------ RECORDS SUPPLIED

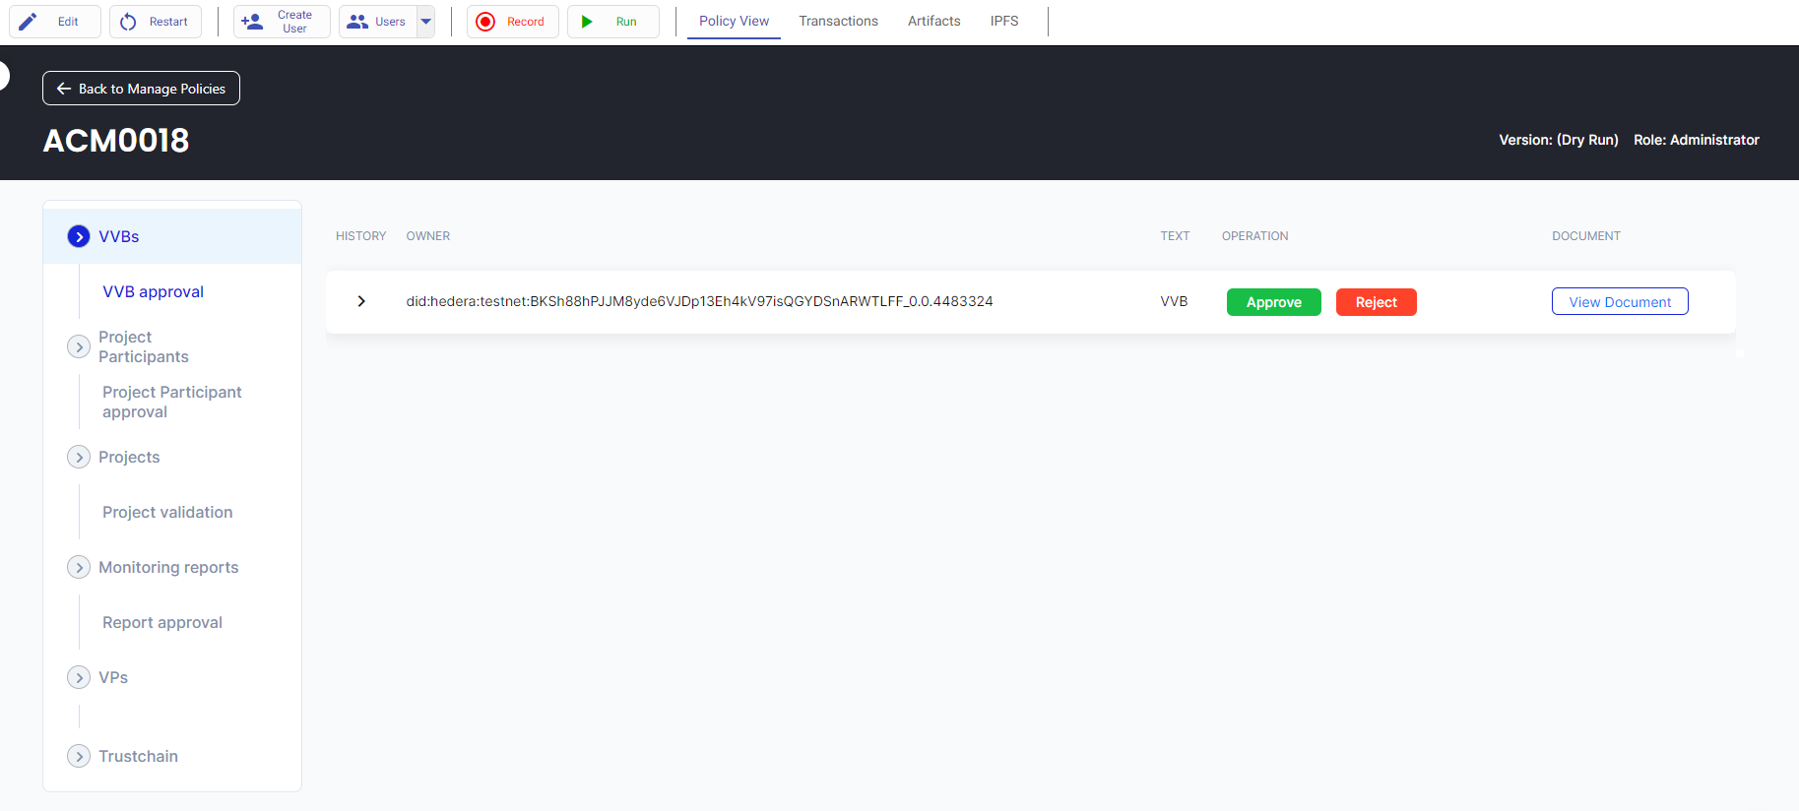The width and height of the screenshot is (1799, 811).
Task: Click the Users group icon
Action: [357, 22]
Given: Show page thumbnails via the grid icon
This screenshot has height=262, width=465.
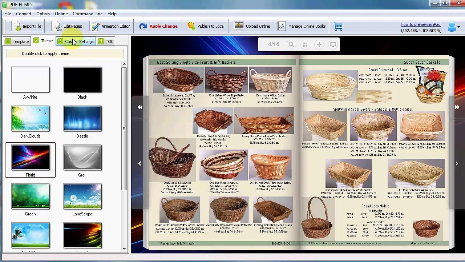Looking at the screenshot, I should pos(305,44).
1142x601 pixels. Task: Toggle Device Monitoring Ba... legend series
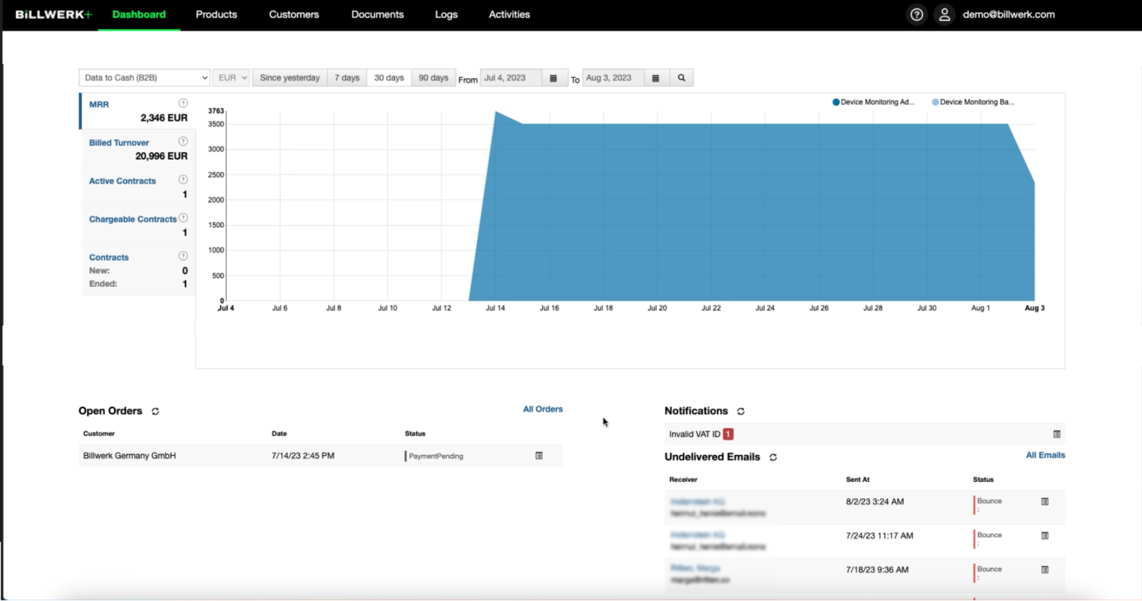point(973,102)
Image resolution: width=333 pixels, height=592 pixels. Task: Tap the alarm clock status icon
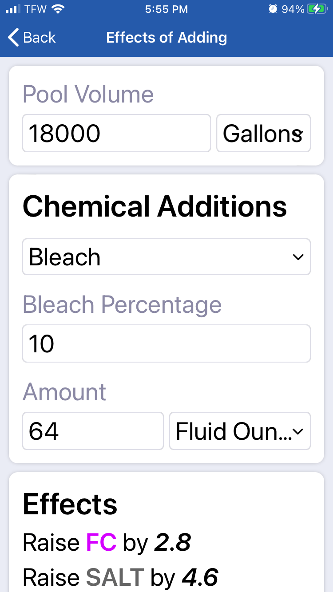[273, 9]

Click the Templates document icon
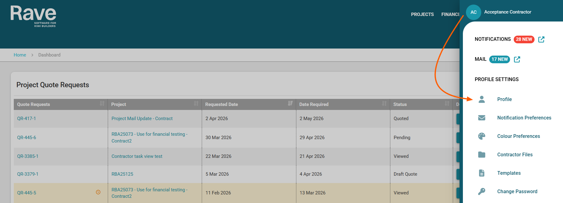pos(482,173)
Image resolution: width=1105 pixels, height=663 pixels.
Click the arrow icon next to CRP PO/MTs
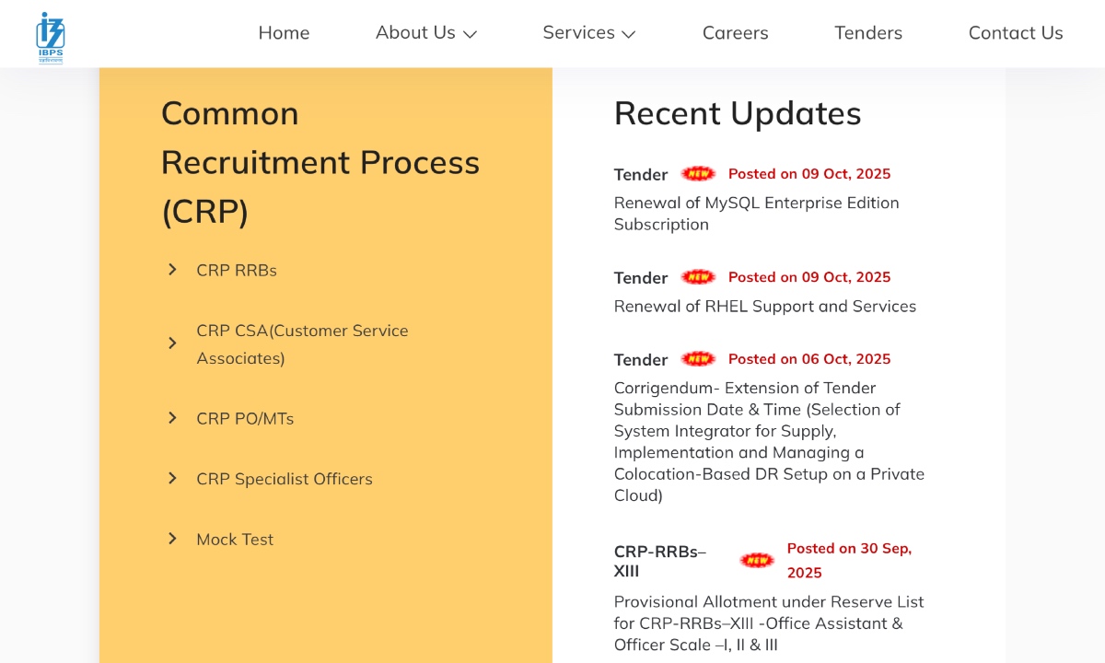pos(172,418)
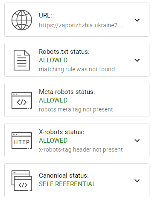The height and width of the screenshot is (202, 155).
Task: Click the Canonical stacked windows icon
Action: pos(22,181)
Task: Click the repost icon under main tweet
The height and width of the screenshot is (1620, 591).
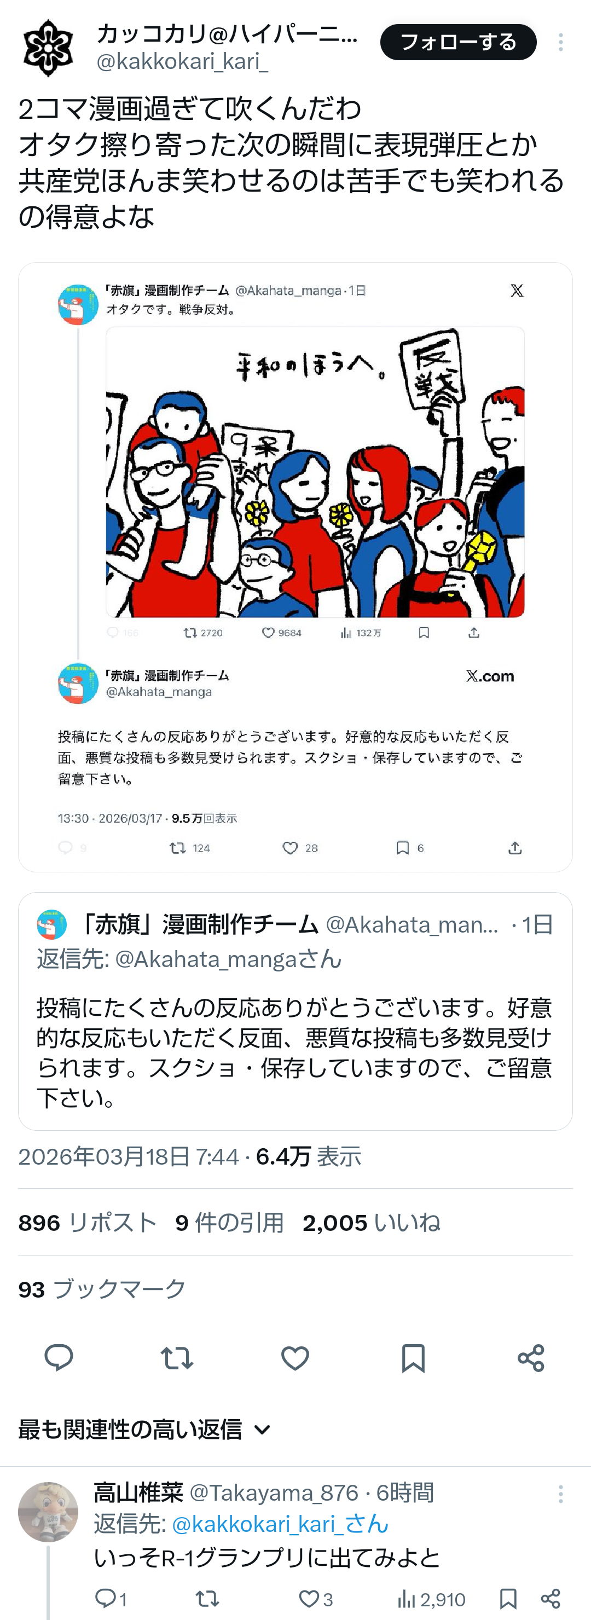Action: (x=177, y=1358)
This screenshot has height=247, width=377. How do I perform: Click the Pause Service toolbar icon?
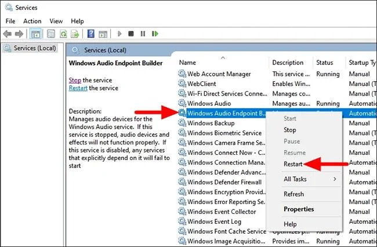pos(143,34)
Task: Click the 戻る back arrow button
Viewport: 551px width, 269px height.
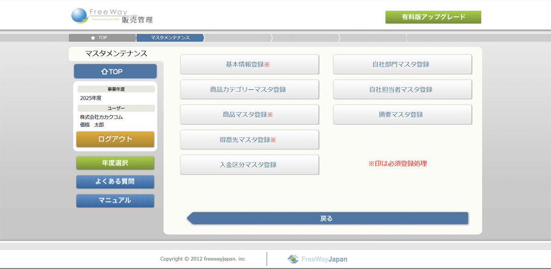Action: tap(327, 219)
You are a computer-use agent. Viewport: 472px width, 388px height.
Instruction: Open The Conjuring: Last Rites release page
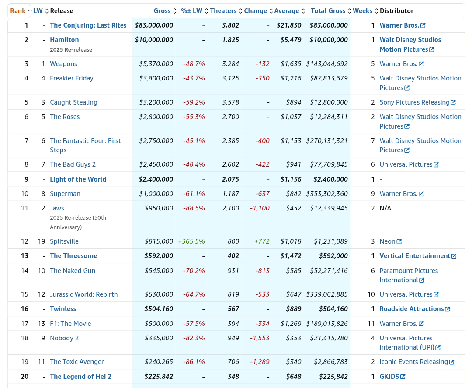click(x=88, y=25)
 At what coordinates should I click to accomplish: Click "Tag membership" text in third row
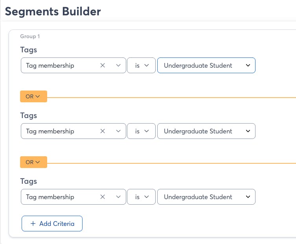(x=50, y=197)

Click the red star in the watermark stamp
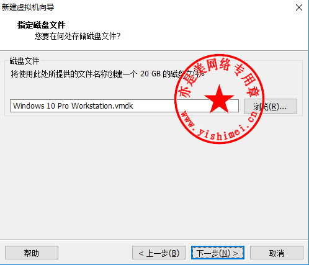click(x=219, y=99)
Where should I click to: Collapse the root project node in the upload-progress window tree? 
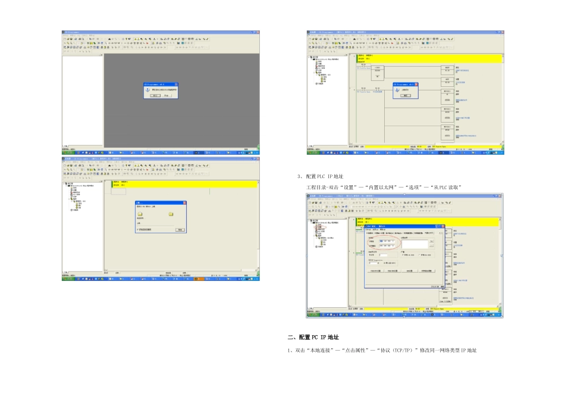[x=64, y=183]
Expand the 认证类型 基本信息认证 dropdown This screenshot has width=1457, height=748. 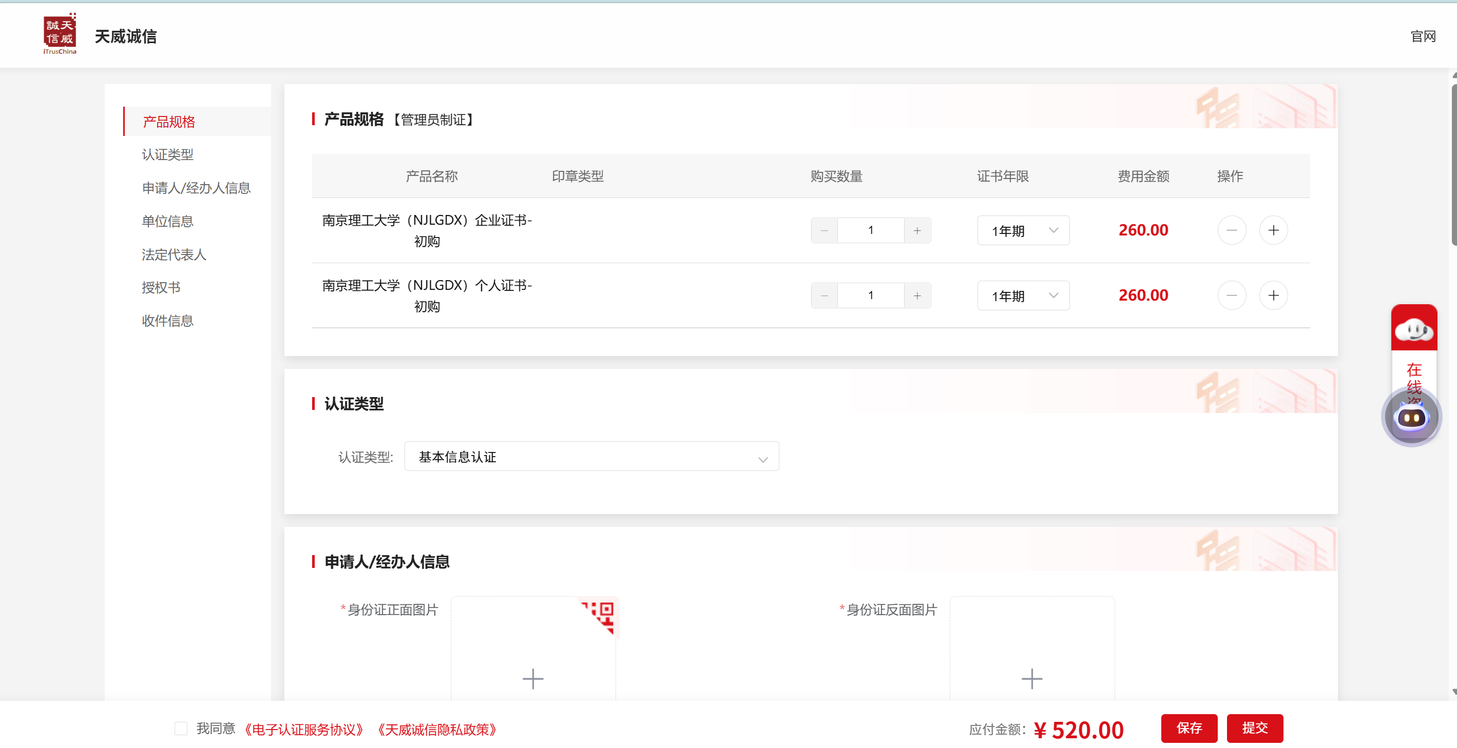point(591,456)
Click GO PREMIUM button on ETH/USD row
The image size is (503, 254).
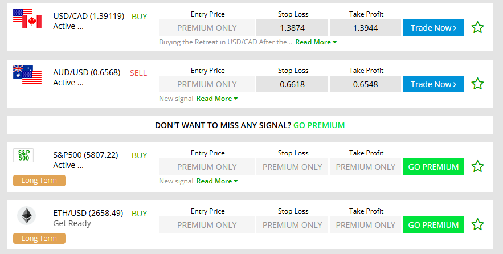(433, 225)

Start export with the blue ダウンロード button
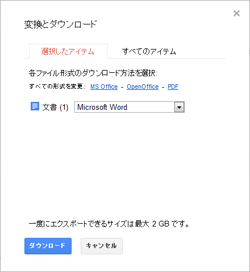[x=48, y=246]
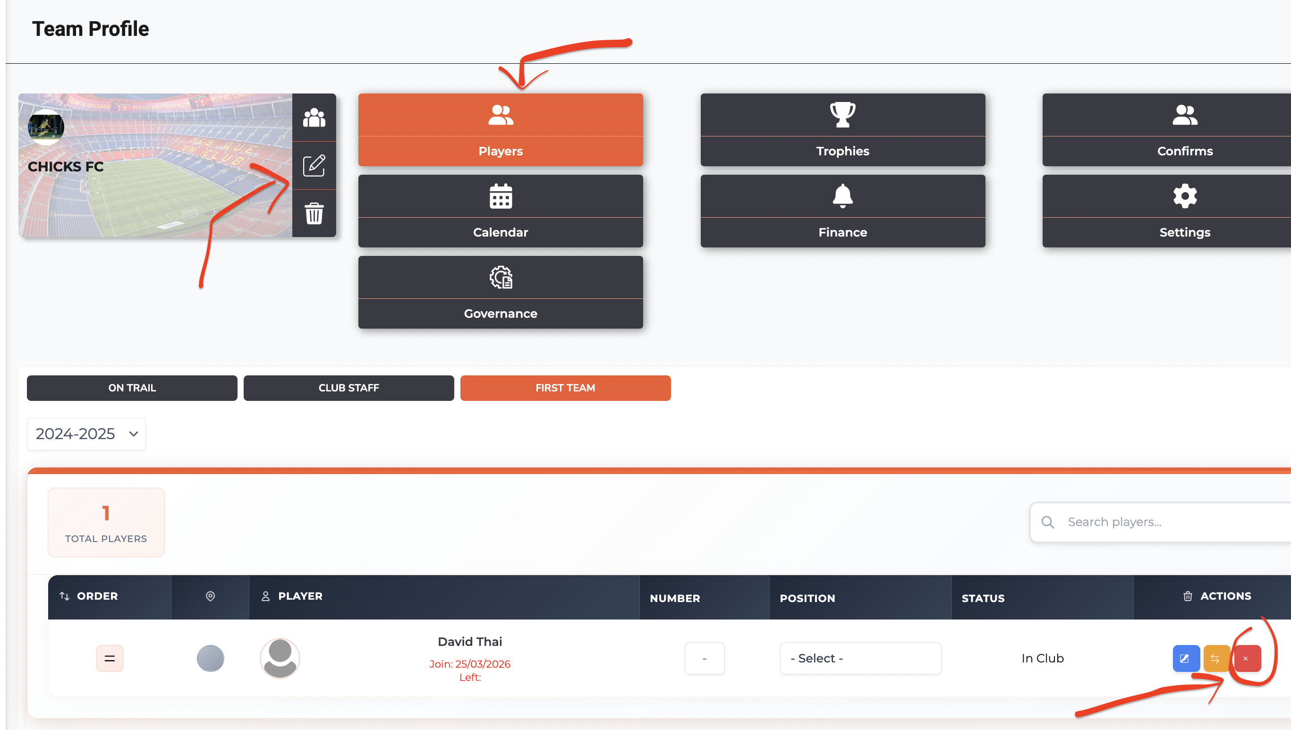Select the FIRST TEAM tab
The height and width of the screenshot is (730, 1291).
point(565,388)
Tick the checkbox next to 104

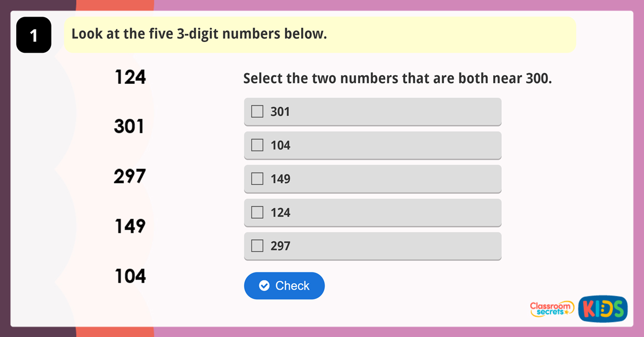pyautogui.click(x=258, y=145)
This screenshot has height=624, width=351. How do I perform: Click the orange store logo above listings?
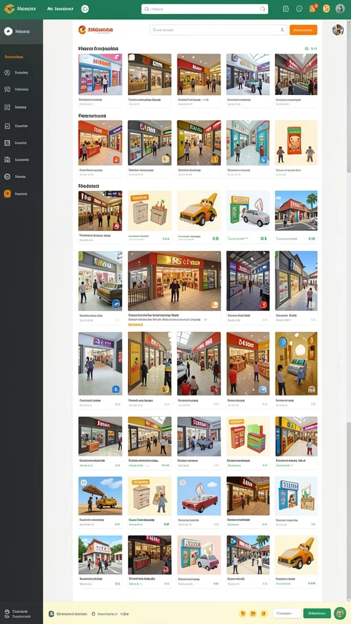(x=82, y=30)
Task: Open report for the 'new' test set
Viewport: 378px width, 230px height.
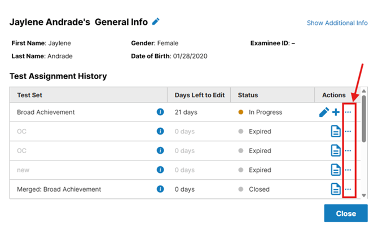Action: (x=336, y=170)
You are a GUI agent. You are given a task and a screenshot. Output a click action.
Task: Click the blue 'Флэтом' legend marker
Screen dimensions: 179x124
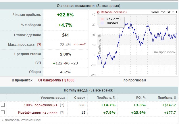click(x=102, y=23)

------------

GOAL –
Reproduce the material from the line with "Task: Click the repost icon under main tweet" to the line with "Action: tap(327, 219)", both included, and omit the pictures.

ANSWER –
Task: Click the repost icon under main tweet
The height and width of the screenshot is (1620, 591).
Action: (x=177, y=1358)
This screenshot has height=247, width=377. How do I perform: Click the Pause Service toolbar icon?
pos(143,34)
Task: Click the 戻る back arrow button
Viewport: 551px width, 269px height.
Action: tap(327, 219)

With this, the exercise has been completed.